▶ _Задания_:
a - Соответствуют ли фрагменту документа утверждения ниже? Для каждого ответьте «да» или «нет» и приведите решающие слова фрагмента в точной цитате.
(i) Книгу «Тело Папы» перевел Олег Воскобойников.
(ii) Автор книги «Тело Папы» — французский медиевист.
(iii) В первой части фрагмента говорится, что Пушкин может вступить в спор с этим «что-то».
b - Допишите отзыв о книге «Тело Папы» из фрагмента документа, начав сразу после его последнего предложения.

Так, оказывается, есть область, в которой при всем таланте к поэзии, ничего не сделаешь: и есть „что-то” значащее больше поэзии. И не только я, но и Пушкин, и Данте, и никакой величайший поэт не может вступить в спор с этим „что-то”.
Всю жизнь я смутно боялся этого „что-то” и много раз давал себе клятву не соблазняться чем-то большим поэзии, как соблазнился Гоголь. Я думал, что в этом соблазне поможет мне смирение, сознание скромности своего места, любимая моя молитва „Да будет воля Твоя (а я — скромный художник)”. И вот, несмотря ни на что, я подошел к роковой черте между поэзией и верой».
Бальяни Агостино Паравичини. Тело Папы. М.: АСТ, 2021. Содержание
Отличная новинка франшизы «Страдающее Средневековье»: книга известного итальянского медиевиста Бальяни Агостино Паравичини «Тело Папы», переведенная Олегом Воскобойниковым и посвященная институту папства. О том, что институт этот устроен довольно непросто, знают теперь даже любители телесериалов, однако исторические подробности, касающиеся выборов, похорон или разграбления дворца понтифика после его смерти, все равно впечатлят даже тех, кто не имеет привычки интересоваться серьезными научными исследованиями.

▶ _Фрагменты листинга_:
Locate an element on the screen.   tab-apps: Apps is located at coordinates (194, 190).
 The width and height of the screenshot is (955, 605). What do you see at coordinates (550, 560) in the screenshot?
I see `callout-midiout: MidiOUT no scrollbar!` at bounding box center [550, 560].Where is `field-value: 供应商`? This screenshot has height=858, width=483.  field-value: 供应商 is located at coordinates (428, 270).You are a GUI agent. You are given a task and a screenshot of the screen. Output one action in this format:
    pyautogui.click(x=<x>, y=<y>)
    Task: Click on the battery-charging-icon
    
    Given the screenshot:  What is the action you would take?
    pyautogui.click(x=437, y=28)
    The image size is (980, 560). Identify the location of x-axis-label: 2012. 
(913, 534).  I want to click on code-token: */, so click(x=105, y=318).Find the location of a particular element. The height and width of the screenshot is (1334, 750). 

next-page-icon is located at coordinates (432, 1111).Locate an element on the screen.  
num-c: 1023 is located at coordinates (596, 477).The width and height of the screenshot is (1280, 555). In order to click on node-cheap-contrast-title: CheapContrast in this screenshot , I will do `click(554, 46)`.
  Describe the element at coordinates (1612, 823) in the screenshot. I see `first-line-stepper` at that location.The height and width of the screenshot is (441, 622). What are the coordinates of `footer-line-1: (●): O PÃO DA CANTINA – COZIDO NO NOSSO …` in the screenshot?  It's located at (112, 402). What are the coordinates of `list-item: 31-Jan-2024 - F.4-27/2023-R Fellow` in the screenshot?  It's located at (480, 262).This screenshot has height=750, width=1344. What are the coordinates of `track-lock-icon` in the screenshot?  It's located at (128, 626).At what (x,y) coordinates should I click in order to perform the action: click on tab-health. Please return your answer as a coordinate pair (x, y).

▶ _Ответы_:
a -
(i) Да: «переведенная Олегом Воскобойниковым».
(ii) Нет: «книга известного итальянского медиевиста Бальяни Агостино Паравичини».
(iii) Нет: «и Пушкин, и Данте, и никакой величайший поэт не может вступить в спор с этим „что-то”».

b -
«Цирюльник умершего [папы] не может забрать бритвенный прибор и серебряную плошку, потому что они должны всегда оставаться в покоях вместе со скатертями, но новый папа должен выплатить ему 10–12 флоринов. Речь идет о личных предметах, которые последними касались тела папы, потому что цирюльник брил покойнику голову. Вторая статья уточняет, что, если пекари и виночерпии папы захотят заполучить скатерти, на которых тот трапезовал в последний раз, и бочки, из которых он пил, их им не выдавать, потому что они „уже получили причитающееся”».
На «Горьком» можно прочитать фрагмент из книги Паравичини.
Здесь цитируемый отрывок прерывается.